SHARP:基於風險剖面的社會危害分析——衡量大型語言模型中的不公平性
SHARP: Social Harm Analysis via Risk Profiles for Measuring Inequities in Large Language Models
January 29, 2026
作者: Alok Abhishek, Tushar Bandopadhyay, Lisa Erickson
cs.AI
摘要
大型语言模型正日益部署于高风险领域,其罕见但严重的失效可能导致不可逆的损害。然而主流评估基准常将复杂的社会风险简化为以均值为核心的标量分数,从而模糊了分布结构、跨维度交互作用及最差情形行为。本文提出基于风险画像的社会危害分析框架,通过多维度、分布感知的评估方法对社会危害进行建模。该框架将危害构建为多元随机变量,整合了针对偏见、公平性、伦理和认知可靠性的显式分解,并通过加性累积对数风险重构的"失效并集"聚合方法进行综合评估。该框架进一步采用风险敏感型分布统计量,以条件风险价值作为核心指标,以刻画模型的最差情形行为。应用该框架对11个前沿大模型开展评估(基于固定语料库中901个社会敏感性提示词),发现具有相似平均风险的模型在尾部风险暴露和波动性上可能呈现两倍以上差异。跨模型分析显示,各危害维度的边际尾部行为呈现系统性差异:偏见维度表现出最强的尾部严重性,认知与公平风险处于中等区间,而伦理失准风险持续较低;这些模式共同揭示了标量基准所掩盖的异质性、模型依赖型失效结构。研究结果表明,对大模型的责任评估与治理需超越标量均值,转向多维度、尾部敏感的风险画像分析。
English
Large language models (LLMs) are increasingly deployed in high-stakes domains, where rare but severe failures can result in irreversible harm. However, prevailing evaluation benchmarks often reduce complex social risk to mean-centered scalar scores, thereby obscuring distributional structure, cross-dimensional interactions, and worst-case behavior. This paper introduces Social Harm Analysis via Risk Profiles (SHARP), a framework for multidimensional, distribution-aware evaluation of social harm.

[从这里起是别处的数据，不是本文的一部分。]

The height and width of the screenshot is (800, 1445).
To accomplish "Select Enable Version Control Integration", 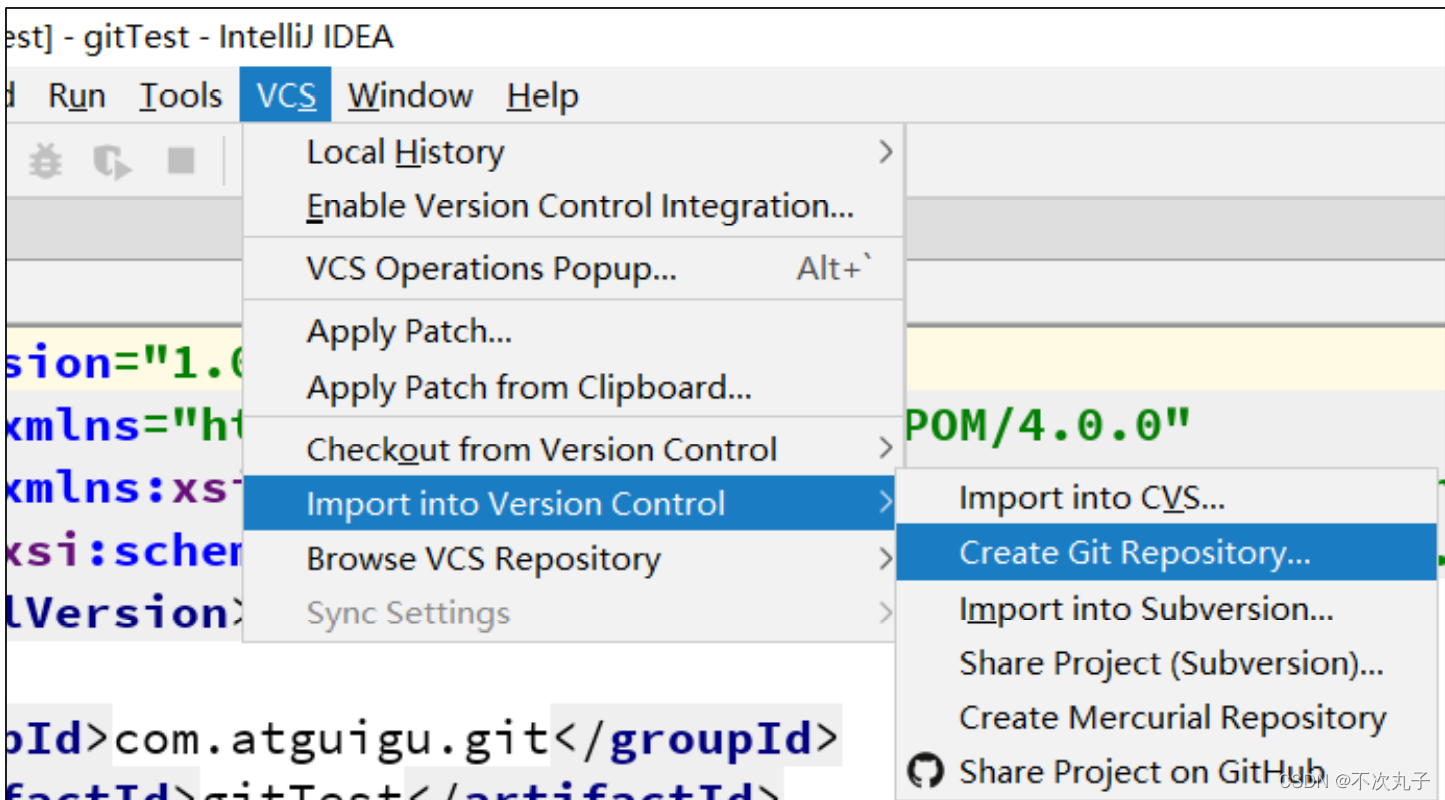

SHARP models harm as a multivariate random variable and integrates explicit decomposition into bias, fairness, ethics, and epistemic reliability with a union-of-failures aggregation reparameterized as additive cumulative log-risk. The framework further employs risk-sensitive distributional statistics, with Conditional Value at Risk (CVaR95) as a primary metric, to characterize worst-case model behavior. Application of SHARP to eleven frontier LLMs, evaluated on a fixed corpus of n=901 socially sensitive prompts, reveals that models with similar average risk can exhibit more than twofold differences in tail exposure and volatility. Across models, dimension-wise marginal tail behavior varies systematically across harm dimensions, with bias exhibiting the strongest tail severities, epistemic and fairness risks occupying intermediate regimes, and ethical misalignment consistently lower; together, these patterns reveal heterogeneous, model-dependent failure structures that scalar benchmarks conflate. These findings indicate that responsible evaluation and governance of LLMs require moving beyond scalar averages toward multidimensional, tail-sensitive risk profiling.